Despite DeepSeek's open source structure, the R1 model has failed some safety tests, adding to the argument that enterprises should stay away.

For example, researchers from the University of Pennsylvania and digital communications vendor Cisco found that R1 had a 100% attack success rate when tested against 50 random prompts covering six categories of harmful behaviors, such as cybercrime, misinformation, illegal activities and general harm. The model did not block any of the harmful prompts, according to the researchers.

Moreover, Chatterbox Labs, a vendor specializing in measuring quantitative AI risk, used its AIMI platform, an automated AI safety testing tool, to test DeepSeek-R1 for categories such as fraud, hate speech, illegal activity, security and malware. DeepSeek-R1 failed to pass the safety testing in all the categories.

However, Chatterbox compared DeepSeek's results with Google Gemini 2.0 Flash -- Google's reasoning model -- and OpenAI o1-preview. Gemini 2.0 Flash also failed the safety test, and the OpenAI model passed in only three categories.

"The key that we want to say to organizations, though, is that you have to test this stuff," said Stuart Battersby, CTO at Chatterbox Labs. "It doesn't matter which model you use. You can't rely on those things to be safe."

Chart by Chatterbox Labs showing DeepSeek-R1, OpenAI o1-preview and Gemini 2.0 Flash safety test results.
Chatterbox Labs' AIMI system ran a safety test on the reasoning models from DeepSeek, OpenAI and Google.

Using a third party

Some AI experts have suggested that accessing DeepSeek using a third-party hosting service might be better.

"You can go with hosting providers, hosting it stateside," Shimmin said. AWS, Microsoft Azure and others are hosting the model in their model platforms. "Go with a trusted cloud provider if you use these models."

The distinction between running the model by itself and using a trusted hosting provider is significant, Mason said.

"If you're going to, say, AWS Bedrock, and you're using DeepSeek on Bedrock, you're no longer sending your data to China," he said, referring to Amazon's generative AI and machine learning platform.

However, enterprises must still take precautions regardless of the medium they use to access the model.

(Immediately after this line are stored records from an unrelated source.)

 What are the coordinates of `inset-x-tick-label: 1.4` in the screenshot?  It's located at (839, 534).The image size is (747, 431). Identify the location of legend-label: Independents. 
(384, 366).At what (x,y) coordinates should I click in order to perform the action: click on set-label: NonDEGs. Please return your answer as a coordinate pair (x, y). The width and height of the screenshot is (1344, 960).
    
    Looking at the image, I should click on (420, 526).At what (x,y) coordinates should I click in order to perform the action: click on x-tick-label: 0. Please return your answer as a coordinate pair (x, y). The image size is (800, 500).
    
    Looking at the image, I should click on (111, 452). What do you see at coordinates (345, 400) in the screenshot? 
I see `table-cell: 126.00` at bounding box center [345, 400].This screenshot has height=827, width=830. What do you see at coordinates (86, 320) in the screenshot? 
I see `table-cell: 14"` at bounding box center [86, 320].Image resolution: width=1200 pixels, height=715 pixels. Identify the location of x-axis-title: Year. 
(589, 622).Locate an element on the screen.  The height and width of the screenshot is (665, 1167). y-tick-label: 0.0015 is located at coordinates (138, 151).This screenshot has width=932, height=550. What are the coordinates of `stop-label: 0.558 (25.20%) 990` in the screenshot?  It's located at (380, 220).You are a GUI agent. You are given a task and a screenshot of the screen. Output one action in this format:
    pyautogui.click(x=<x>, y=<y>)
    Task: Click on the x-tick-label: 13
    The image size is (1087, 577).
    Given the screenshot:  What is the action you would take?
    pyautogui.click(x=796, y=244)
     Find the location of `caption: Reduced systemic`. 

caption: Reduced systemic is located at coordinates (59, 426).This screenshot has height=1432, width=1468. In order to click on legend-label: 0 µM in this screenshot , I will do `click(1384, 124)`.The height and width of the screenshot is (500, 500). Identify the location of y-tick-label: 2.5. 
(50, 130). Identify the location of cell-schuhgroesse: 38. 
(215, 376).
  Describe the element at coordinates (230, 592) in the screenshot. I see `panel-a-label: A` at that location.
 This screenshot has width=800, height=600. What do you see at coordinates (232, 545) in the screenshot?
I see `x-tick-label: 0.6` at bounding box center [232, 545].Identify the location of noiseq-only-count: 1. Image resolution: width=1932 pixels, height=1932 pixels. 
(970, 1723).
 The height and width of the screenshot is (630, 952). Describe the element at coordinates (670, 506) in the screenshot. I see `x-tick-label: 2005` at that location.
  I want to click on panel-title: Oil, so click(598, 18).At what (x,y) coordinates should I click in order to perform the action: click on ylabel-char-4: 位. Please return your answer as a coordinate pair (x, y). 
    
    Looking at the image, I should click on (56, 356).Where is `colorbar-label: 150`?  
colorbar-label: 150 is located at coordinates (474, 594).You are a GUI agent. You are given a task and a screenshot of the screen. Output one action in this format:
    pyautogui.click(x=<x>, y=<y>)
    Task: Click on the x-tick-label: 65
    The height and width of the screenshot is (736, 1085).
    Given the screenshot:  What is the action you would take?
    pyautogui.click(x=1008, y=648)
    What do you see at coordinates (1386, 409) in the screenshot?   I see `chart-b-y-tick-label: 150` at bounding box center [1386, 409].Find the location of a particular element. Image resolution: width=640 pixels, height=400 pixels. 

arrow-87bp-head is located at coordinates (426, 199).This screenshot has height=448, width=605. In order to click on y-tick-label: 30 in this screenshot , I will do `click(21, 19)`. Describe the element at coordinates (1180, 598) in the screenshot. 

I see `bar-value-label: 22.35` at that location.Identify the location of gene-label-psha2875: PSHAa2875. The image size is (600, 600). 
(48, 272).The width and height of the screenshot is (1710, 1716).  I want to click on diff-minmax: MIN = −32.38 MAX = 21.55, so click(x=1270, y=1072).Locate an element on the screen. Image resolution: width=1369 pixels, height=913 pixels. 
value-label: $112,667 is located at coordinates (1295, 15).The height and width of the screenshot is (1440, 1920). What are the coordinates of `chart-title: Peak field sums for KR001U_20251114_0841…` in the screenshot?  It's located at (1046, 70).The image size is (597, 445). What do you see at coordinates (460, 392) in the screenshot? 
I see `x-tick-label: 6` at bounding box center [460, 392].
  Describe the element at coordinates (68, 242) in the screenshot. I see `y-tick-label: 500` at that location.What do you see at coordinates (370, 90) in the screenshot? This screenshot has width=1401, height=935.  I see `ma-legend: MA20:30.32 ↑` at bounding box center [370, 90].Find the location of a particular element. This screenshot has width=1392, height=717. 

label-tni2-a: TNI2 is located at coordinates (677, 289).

"Any model that you've decided to use, you have to run it through the gauntlet that you've put down for responsible AI practices," Shimmin said. "Is it secure? Can I protect it? If anybody tries to jailbreak my model, are protections built into it?"

Testing the model once is also not enough because the models continually change and iterate, Battersby said.

"To get to a point that is safe for your organization, you need to continually, iteratively test, update your guardrails, update your models [and] adapt to any changes made externally at your organization," he said.

Esther Shittu is an Informa TechTarget news writer and podcast host covering artificial intelligence software and systems.